Texto:
-------

HABEAS CORPUS
PRISÃO ILEGAL
PRAZO DA PRISÃO PREVENTIVA
CONTAGEM DE PRAZOS
Sumário


I. O habeas corpus constitui providência autónoma e específica, distinta do recurso ou de outras formas de impugnação, porquanto o seu objeto não é uma decisão judicial, antes o próprio estado de prisão ou detenção ilegal, em situações extremas de abuso de poder ou erro grosseiro, patente, grave, palmar, na aplicação do direito, taxativamente previstas pelo legislador.
II. O crime de resistência e coação sobre funcionário, previsto e punido pelo artigo 347.º do Código Penal, integra a categoria jurídico-penal dos crimes contra a autoridade pública a que corresponde pena de prisão de máximo superior a 5 anos, preenchendo o conceito de criminalidade violenta, definido na alínea j) do artigo 1.º do Código de Processo Penal.
III. Os prazos de duração máxima da medida de prisão preventiva imposta com esse fundamento são elevados nos termos prescritos no n.º 2 do artigo 215.º do Código de Processo Penal, designadamente, para o máximo de 6 meses sem que tenha sido deduzida acusação.

-------

Registos fornecidos:
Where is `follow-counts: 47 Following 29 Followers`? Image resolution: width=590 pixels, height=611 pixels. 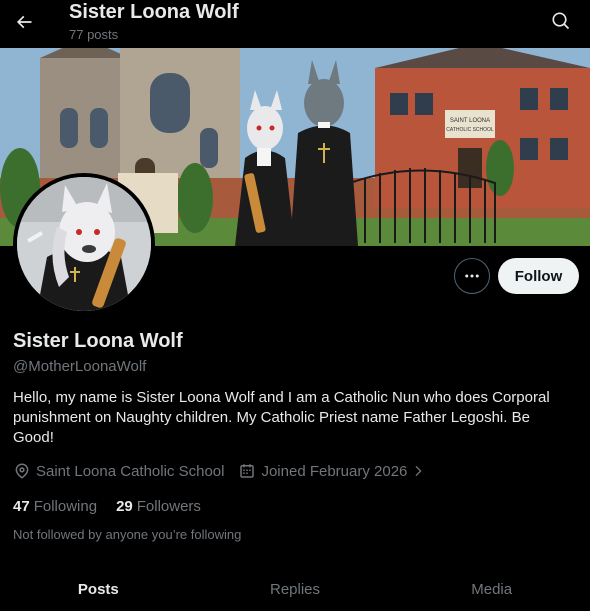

-------

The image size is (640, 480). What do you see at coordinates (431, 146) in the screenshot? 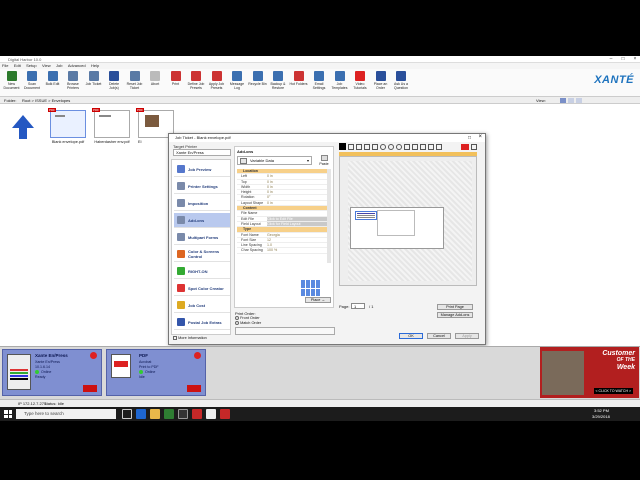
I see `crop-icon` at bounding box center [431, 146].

-------

Ação necessária 1: Edite o sumário sobre habeas corpus, reproduzindo o trecho de "II. O crime" até "de Processo Penal." com "autoridade pública" substituído por "ordem pública".
Ação necessária 2: Reescreva em forma de lista o parágrafo do sumário sobre habeas corpus que começa por "II. O crime de resistência", mantendo os factos principais.
Os registos não desempenham qualquer papel no que aqui se pede.

Resultado da tarefa 1:
II. O crime de resistência e coação sobre funcionário, previsto e punido pelo artigo 347.º do Código Penal, integra a categoria jurídico-penal dos crimes contra a ordem pública a que corresponde pena de prisão de máximo superior a 5 anos, preenchendo o conceito de criminalidade violenta, definido na alínea j) do artigo 1.º do Código de Processo Penal.

Resultado da tarefa 2:
- O crime de resistência e coação sobre funcionário está previsto e é punido pelo artigo 347.º do Código Penal.
- Integra a categoria dos crimes contra a autoridade pública a que corresponde pena de prisão de máximo superior a 5 anos.
- Preenche o conceito de criminalidade violenta definido na alínea j) do artigo 1.º do Código de Processo Penal.